What you have to do: Turn every line of the records below into a JSON list of strings, one string per line, with blank lines skipped. Leave the pictures out.
--- START ---
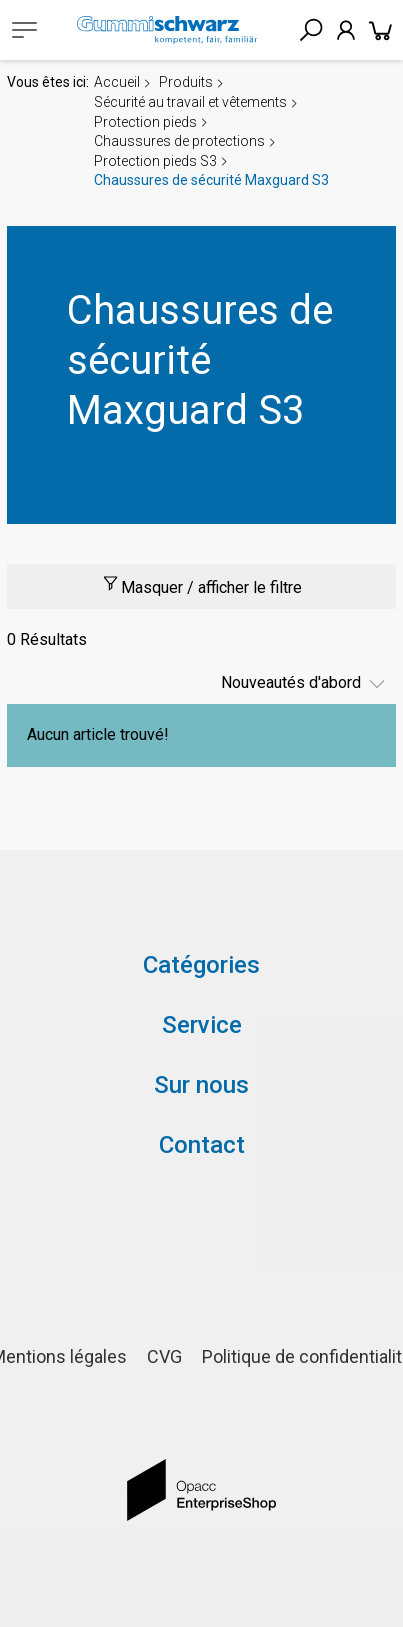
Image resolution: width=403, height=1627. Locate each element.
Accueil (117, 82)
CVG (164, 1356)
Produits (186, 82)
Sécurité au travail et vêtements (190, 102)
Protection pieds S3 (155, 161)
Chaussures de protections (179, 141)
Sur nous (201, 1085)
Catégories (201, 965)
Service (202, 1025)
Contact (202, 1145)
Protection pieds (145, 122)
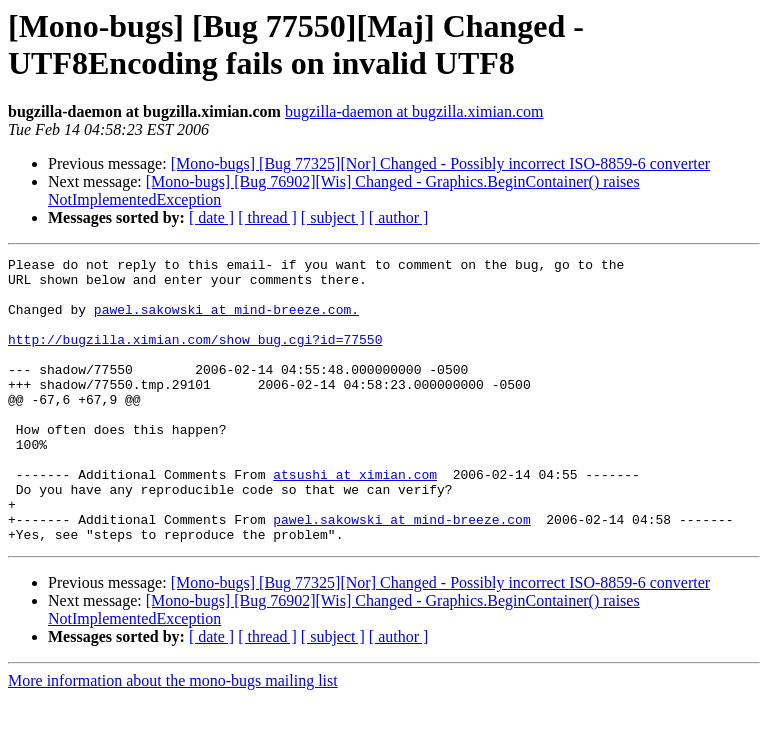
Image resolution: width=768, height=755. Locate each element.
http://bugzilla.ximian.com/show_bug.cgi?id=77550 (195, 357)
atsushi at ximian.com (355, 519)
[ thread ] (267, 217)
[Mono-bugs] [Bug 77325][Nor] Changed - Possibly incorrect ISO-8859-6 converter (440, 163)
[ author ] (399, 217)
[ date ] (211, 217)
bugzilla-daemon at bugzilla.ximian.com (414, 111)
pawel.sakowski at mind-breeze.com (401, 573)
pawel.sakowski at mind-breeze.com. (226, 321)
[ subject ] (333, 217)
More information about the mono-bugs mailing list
--- END ---
Task solution:
[
  "Image resolution: width=403, height=1627. Locate each element.",
  "Accueil (117, 82)",
  "CVG (164, 1356)",
  "Produits (186, 82)",
  "Sécurité au travail et vêtements (190, 102)",
  "Protection pieds S3 (155, 161)",
  "Chaussures de protections (179, 141)",
  "Sur nous (201, 1085)",
  "Catégories (201, 965)",
  "Service (202, 1025)",
  "Contact (202, 1145)",
  "Protection pieds (145, 122)",
  "Image resolution: width=768, height=755. Locate each element.",
  "http://bugzilla.ximian.com/show_bug.cgi?id=77550 (195, 357)",
  "atsushi at ximian.com (355, 519)",
  "[ thread ] (267, 217)",
  "[Mono-bugs] [Bug 77325][Nor] Changed - Possibly incorrect ISO-8859-6 converter (440, 163)",
  "[ author ] (399, 217)",
  "[ date ] (211, 217)",
  "bugzilla-daemon at bugzilla.ximian.com (414, 111)",
  "pawel.sakowski at mind-breeze.com (401, 573)",
  "pawel.sakowski at mind-breeze.com. (226, 321)",
  "[ subject ] (333, 217)",
  "More information about the mono-bugs mailing list"
]